■ The problem:
Return verbatim every line of the entries from the very first line through the line containing "Task: Click on", including both.

■ The data:

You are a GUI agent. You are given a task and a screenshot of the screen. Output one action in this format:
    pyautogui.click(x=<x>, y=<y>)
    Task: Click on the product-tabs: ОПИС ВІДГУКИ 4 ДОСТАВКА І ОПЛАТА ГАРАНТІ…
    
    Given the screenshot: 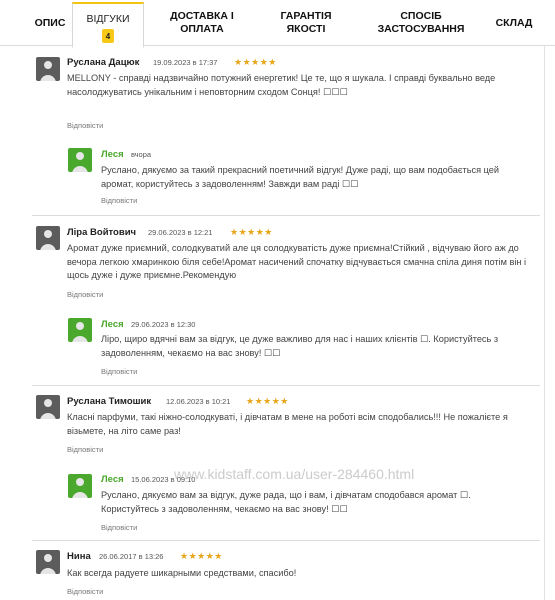 What is the action you would take?
    pyautogui.click(x=278, y=24)
    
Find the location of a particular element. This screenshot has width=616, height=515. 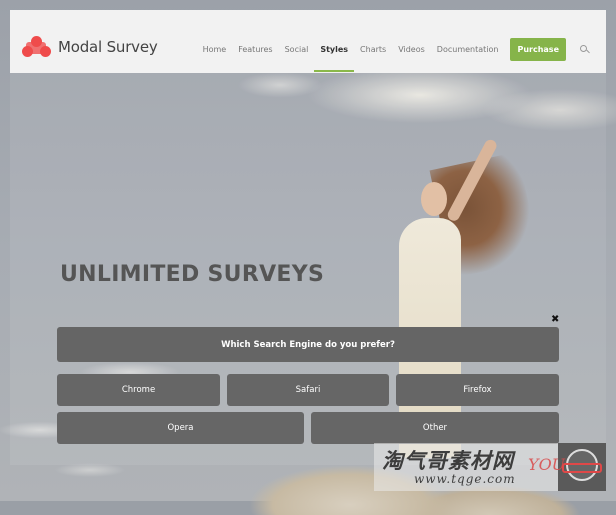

■ Reply to the task:
You are a GUI agent. You are given a task and a screenshot of the screen. Output one action in this format:
    pyautogui.click(x=<x>, y=<y>)
    Task: Click on the product-tabs: ОПИС ВІДГУКИ 4 ДОСТАВКА І ОПЛАТА ГАРАНТІ…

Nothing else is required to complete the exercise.